La Ana Obregón pudo ser hermosa en su juventud, o quizá no. No importa. Ella se siente guapa y digna de ser vista por todos. Sabe que el verano no comienza hasta que, con su pareo a la cintura, sus gafas de sol y su pequeño bikini a la última moda en las playas de Marbella, posa sus delicados pies en la cálida arena de la playa y se acerca hasta la orilla a jugar con las primeras olas.
Nuestra Ana Obregón no tiene complejo alguno ¡y hace bien! y pasea por la primera línea de playa dejando que todos vean su otrora buen cuerpo, o quizá no. Mostrando su mejor sonrisa y saludando con una leve inclinación de cabeza que se magnifica por la pamela con la que cubre su largo cabello. En no pocas ocasiones sus palabras y ademanes se identifican con las clases altas de la sociedad, herederas –quizá, incluso, miembros- de aquella vieja burguesía que habitó nuestro país a mitad de los 50.

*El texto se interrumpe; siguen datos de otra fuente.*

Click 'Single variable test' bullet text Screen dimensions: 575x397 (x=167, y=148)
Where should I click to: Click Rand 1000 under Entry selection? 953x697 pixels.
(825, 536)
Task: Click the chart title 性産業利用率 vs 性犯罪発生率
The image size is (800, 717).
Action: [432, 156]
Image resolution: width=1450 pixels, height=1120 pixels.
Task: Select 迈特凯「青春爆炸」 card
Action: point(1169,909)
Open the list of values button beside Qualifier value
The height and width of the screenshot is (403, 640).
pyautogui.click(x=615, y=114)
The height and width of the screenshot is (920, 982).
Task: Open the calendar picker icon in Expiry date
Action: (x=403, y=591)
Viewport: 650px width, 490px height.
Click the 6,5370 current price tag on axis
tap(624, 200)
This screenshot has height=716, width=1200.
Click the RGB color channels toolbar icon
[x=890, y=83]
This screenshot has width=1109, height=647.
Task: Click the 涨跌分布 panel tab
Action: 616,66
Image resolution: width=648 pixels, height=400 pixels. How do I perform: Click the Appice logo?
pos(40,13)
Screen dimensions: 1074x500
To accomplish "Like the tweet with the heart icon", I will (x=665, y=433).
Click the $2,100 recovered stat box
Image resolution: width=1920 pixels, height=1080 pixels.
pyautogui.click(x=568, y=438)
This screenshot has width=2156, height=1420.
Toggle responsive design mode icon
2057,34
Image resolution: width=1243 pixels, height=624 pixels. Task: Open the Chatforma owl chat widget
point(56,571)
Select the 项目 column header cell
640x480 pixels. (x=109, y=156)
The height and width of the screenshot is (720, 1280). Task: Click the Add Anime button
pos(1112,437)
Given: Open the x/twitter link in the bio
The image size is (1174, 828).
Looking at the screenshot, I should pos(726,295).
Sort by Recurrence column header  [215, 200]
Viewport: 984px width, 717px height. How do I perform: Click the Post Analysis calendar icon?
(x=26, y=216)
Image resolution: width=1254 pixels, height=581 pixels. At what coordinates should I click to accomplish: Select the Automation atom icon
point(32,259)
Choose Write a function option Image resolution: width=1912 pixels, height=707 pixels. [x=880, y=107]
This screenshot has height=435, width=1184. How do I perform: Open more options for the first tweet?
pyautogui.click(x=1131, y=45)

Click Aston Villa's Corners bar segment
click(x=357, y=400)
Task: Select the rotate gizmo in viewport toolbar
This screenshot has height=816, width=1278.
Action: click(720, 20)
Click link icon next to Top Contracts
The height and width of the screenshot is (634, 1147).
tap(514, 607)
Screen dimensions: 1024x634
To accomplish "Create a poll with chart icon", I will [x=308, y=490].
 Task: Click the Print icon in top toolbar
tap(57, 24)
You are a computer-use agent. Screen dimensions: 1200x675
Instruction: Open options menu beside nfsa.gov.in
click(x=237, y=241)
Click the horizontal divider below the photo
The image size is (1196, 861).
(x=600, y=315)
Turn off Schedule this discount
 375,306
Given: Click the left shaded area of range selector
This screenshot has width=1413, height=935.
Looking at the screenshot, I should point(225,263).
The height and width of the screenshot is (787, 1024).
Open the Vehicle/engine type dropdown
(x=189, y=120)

La Ana Obregón, además, crea escuela y no es rara verla en manada, junto a otras Ana Obregón, paseando o tomando el sol hasta coger un color antinatural que roza el caoba viejo. Y junto a otras de su generación comienzan a adentrarse en la bandada otras más jóvenes –hijas o, quizá, nietas, de la Ana Obregón. Logrando así aunar en su pequeña parcela de dorada arena las miradas de niños, jóvenes y hombres de diversas edades o procedencias que, a veces, y con maldad, suspiran un «es fea, pero no lo sabe» mientras ella posa radiante en su reino veraniego.